Dia benar-benar memancarkan aura penuh cahaya.

“Kak Haolin, akhirnya kau datang! Kami semua sangat merindukanmu!” Anak laki-laki kecil yang menjadi pemimpin, dengan bibir mungilnya, menarik tangan Haolin penuh kegembiraan.

“Benarkah? Kakak beberapa waktu ini sibuk, jadi belum sempat menjenguk kalian. Kalian tidak marah, kan?” Haolin berjongkok, memeluk anak kecil di depannya.

“Tidak! Kami tahu Kak Haolin sangat sibuk, jadi kami semua bersikap baik!” si pemimpin kecil menjawab, dan anak-anak lainnya mengangguk cepat seperti anak ayam mematuk beras; benar, benar!

Haolin melepas kacamata hitam dan menyematkannya di bajunya, memperlihatkan mata yang memikat; tatapan yang begitu fokus, mampu menarik siapa pun. Pupil ungu gelapnya seperti lubang hitam tak berujung, membuat orang terpesona dan tenggelam.

“Kalian memang tidak berani berbuat nakal!” Haolin tersenyum, mencubit hidung si pemimpin kecil. “Apakah Ibu Besar tidak ada?”

“Ya, Ibu Besar pergi belanja. Kami disuruh diam di rumah.”

“Baiklah, anak-anak, ayo ikut Kakak ambil hadiah. Kakak membelikan hadiah untuk kalian semua!”

“Benar-benar ada hadiah!?” Mendengar kata hadiah, anak-anak langsung paling bersemangat, terutama bagi mereka yang hidup seperti ini. Tak pernah ada yang memberi mereka hadiah, hanya Ibu Besar yang setiap hari raya mencium mereka, katanya ciuman lebih berharga dari hadiah apa pun. Tapi mereka tahu, itu karena Ibu Besar tidak punya uang untuk membeli hadiah.

Kali ini, setiap anak mendapatkan boneka yang indah, masing-masing berbeda, dan ukurannya hampir setinggi setengah badan mereka.

“Kak Haolin, lain kali belikan aku pesawat remote control, ya?” Dandan menarik celana Haolin sambil menengadah, “Boneka ini terlalu feminin untukku.

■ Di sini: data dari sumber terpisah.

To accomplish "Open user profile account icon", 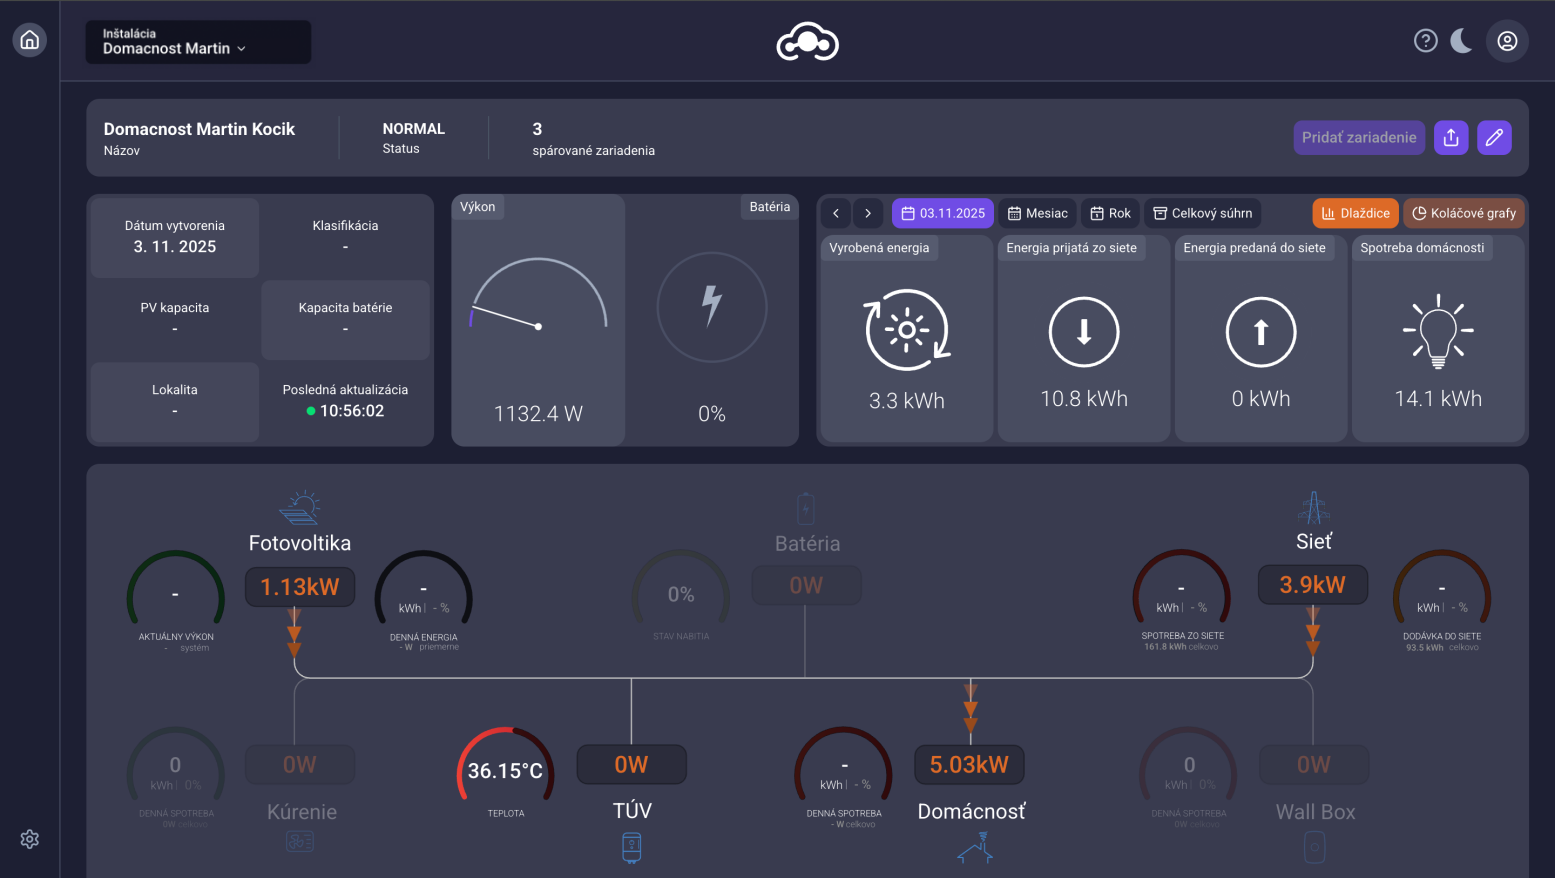I will (1506, 41).
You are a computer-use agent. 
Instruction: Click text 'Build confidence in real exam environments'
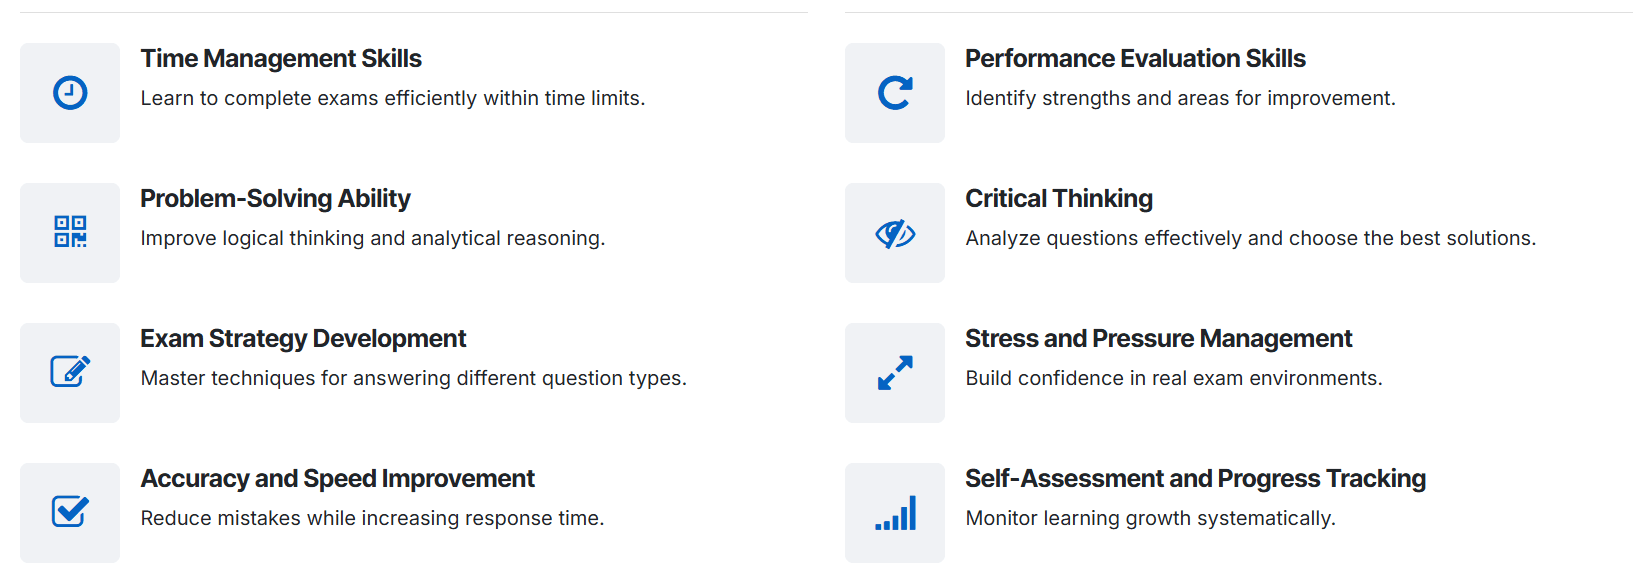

Aku ingin jadi laki-laki sejati!”

Kim Haolin terkejut, tak menyangka bocah enam tahun sudah bicara soal boneka terlalu feminin, lalu tertawa lepas. “Baik, baik, nanti Kakak bawakan pesawat remote control!”

“Ya, janji ya! Kalau bohong, jadi anjing kecil!”

“Janji, janji, kaitkan jari, bohong jadi anjing kecil, woof woof woof!”
“Haha, Kak Haolin, suara anjingmu mirip sekali!”
“Dasar, mau nakal, ya!”

“Kak Rain Ji, lihat! Kak Haolin memberiku kelinci besar!” Lingling baru saja mendapat hadiah langsung berlari memamerkan pada Rain Ji.

Kak?
Haolin menoleh sambil tersenyum, baru sadar di sudut halaman masih ada seseorang, seorang gadis yang sulit digambarkan.

Di tempat yang menjadi miliknya saat itu, segala kegelisahan seakan lenyap berganti ketenangan.

Seolah merasakan tatapan pria itu, Rain Ji menepuk-nepuk pasir di telapak tangannya, tersenyum dan mengangguk pada Haolin, lalu menerima boneka kelinci putih dari Lingling.